• WHAT YOU HAVE TO DO: Restate word for word the lines of the material below, from the line with "Where should I click to: Click the tall" to the line with "Screen dimensions: 1024x1018", both lines included, and no others.

━━━ SOURCE MATERIAL ━━━

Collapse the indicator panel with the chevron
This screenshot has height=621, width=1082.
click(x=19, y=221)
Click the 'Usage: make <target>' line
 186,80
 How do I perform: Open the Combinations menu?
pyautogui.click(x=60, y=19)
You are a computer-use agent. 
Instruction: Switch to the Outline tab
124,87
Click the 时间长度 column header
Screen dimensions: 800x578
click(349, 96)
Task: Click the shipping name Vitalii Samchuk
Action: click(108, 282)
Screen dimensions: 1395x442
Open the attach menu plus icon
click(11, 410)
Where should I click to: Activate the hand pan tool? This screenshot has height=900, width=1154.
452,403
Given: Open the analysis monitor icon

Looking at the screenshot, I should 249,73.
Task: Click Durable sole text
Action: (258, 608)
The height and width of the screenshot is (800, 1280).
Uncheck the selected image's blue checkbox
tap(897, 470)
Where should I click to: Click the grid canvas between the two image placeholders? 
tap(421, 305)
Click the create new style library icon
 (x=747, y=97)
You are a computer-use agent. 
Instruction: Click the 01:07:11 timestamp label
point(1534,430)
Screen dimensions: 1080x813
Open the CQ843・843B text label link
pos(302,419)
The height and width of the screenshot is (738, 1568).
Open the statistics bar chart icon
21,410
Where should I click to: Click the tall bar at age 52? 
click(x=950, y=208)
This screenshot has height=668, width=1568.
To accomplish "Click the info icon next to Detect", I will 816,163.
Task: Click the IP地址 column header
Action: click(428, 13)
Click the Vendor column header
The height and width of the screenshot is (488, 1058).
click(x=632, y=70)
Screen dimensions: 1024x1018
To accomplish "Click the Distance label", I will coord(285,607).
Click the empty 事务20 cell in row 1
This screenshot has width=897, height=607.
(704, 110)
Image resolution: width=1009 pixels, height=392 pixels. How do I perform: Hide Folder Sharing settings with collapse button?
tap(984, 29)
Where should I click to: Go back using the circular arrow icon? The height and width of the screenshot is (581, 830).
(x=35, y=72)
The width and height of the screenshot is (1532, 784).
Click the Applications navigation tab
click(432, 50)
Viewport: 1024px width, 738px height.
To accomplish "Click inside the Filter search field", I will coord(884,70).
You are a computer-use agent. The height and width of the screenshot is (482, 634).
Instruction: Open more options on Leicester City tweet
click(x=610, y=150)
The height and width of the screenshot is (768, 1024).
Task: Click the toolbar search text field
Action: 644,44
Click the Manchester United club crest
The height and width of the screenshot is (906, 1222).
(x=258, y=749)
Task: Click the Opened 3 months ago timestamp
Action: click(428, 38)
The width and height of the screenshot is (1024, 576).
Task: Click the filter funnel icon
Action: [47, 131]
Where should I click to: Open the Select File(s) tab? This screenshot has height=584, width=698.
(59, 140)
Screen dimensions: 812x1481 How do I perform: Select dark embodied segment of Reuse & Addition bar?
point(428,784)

━━━

• RESPONSE AREA:
Where should I click to: Click the tall bar at age 52? 
click(x=950, y=208)
This screenshot has height=668, width=1568.
To accomplish "Click the info icon next to Detect", I will 816,163.
Task: Click the IP地址 column header
Action: click(428, 13)
Click the Vendor column header
The height and width of the screenshot is (488, 1058).
click(x=632, y=70)
Screen dimensions: 1024x1018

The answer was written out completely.